*Source information*:
········

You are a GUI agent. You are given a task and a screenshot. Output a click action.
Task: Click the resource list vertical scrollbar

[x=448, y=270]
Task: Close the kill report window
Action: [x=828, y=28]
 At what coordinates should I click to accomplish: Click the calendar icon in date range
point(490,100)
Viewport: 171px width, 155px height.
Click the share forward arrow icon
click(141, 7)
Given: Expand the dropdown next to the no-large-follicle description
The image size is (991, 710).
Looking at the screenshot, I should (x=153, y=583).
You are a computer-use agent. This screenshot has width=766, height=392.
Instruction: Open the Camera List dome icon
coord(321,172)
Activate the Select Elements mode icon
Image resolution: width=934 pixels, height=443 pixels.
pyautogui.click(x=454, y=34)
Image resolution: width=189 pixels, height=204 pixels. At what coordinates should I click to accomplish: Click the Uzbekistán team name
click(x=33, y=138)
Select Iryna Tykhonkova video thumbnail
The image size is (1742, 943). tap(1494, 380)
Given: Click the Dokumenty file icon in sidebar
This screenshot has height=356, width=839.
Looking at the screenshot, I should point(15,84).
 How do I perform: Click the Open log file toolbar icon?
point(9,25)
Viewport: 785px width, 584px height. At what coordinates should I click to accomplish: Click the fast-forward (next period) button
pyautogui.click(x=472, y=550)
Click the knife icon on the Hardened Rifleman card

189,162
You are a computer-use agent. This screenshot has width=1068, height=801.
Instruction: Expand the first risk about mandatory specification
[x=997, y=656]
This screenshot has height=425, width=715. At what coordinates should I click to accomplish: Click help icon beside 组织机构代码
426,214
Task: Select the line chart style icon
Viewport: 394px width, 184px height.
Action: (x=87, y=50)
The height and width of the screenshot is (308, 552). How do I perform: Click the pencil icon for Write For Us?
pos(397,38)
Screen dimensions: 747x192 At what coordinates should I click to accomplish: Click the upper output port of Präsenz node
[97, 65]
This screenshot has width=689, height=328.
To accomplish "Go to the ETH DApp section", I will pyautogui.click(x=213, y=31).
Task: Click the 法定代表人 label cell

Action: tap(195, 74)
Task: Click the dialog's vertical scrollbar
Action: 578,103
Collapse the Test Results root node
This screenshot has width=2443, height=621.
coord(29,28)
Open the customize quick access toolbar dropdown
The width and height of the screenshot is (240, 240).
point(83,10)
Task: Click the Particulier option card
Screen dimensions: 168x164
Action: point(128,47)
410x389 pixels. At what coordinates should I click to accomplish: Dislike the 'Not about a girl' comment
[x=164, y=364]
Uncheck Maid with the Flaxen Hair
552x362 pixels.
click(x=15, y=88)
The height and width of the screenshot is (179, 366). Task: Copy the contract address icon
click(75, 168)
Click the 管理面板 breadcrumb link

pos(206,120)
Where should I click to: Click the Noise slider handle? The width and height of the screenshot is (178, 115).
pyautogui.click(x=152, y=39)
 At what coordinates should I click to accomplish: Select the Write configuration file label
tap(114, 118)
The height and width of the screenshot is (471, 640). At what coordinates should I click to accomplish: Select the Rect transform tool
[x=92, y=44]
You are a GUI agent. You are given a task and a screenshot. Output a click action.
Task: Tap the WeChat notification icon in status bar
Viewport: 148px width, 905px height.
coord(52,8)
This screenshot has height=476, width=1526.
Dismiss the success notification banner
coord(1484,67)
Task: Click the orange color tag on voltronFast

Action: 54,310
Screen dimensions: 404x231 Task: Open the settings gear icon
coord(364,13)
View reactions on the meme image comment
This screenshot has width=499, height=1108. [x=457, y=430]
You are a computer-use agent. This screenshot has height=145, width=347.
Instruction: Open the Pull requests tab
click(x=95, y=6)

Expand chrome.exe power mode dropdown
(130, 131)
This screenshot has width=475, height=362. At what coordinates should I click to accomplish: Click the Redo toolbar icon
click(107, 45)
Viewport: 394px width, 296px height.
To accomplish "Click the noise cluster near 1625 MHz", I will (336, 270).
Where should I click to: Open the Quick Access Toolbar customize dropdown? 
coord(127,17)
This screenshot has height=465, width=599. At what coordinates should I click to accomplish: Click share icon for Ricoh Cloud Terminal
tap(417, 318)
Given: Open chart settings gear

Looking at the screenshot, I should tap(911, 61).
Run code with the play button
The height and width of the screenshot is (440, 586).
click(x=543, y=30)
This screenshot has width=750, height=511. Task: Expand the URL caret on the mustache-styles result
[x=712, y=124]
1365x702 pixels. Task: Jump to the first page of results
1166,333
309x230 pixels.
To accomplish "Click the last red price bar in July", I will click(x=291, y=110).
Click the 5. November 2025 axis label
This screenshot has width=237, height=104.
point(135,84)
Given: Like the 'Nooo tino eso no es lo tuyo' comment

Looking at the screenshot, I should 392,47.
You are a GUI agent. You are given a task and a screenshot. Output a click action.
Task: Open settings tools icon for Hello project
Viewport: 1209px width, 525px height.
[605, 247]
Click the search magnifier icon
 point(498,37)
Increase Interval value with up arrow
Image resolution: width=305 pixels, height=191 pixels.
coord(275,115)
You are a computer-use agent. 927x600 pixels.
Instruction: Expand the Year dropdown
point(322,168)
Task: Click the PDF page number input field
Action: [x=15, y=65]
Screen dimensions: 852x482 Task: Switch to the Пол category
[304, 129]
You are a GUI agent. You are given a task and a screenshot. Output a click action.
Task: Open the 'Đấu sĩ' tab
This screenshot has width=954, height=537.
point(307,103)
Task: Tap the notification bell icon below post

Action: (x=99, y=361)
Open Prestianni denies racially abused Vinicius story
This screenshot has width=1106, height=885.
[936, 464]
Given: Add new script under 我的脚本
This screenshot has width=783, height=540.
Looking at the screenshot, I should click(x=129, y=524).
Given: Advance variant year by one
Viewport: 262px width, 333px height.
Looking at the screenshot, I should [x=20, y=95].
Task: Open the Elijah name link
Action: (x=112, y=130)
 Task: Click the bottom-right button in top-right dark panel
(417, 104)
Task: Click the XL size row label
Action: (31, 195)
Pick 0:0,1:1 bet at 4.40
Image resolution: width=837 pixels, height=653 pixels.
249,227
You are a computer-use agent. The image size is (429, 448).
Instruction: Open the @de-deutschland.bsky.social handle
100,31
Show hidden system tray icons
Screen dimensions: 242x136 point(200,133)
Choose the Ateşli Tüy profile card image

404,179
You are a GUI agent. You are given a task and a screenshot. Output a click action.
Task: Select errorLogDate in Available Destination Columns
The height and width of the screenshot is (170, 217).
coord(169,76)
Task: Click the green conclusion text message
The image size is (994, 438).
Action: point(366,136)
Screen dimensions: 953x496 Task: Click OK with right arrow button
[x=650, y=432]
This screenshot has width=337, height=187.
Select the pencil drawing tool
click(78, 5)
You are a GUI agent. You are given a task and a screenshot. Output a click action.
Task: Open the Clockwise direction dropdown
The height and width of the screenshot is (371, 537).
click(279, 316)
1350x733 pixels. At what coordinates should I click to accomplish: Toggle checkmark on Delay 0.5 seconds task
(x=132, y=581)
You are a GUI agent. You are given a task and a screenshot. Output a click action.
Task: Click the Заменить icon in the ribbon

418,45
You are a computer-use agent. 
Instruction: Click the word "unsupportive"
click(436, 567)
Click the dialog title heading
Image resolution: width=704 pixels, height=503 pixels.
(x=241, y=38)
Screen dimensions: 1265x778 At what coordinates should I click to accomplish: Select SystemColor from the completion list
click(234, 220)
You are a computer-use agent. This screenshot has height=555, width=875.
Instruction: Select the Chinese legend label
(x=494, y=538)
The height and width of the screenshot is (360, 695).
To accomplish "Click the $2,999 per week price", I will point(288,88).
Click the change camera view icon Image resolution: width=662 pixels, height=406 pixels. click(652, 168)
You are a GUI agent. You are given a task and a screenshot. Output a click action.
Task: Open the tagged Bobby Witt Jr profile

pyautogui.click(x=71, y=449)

········

*The task*:
Which lines of the data above contain the string "computer"? Copy each of them.

*Response area*:
You are a computer-use agent. This screenshot has width=766, height=392.
You are a computer-use agent. This screenshot has width=1068, height=801.
You are a computer-use agent. This screenshot has height=145, width=347.
You are a computer-use agent. 927x600 pixels.
You are a computer-use agent. The image size is (429, 448).
You are a computer-use agent. 
You are a computer-use agent. This screenshot has height=555, width=875.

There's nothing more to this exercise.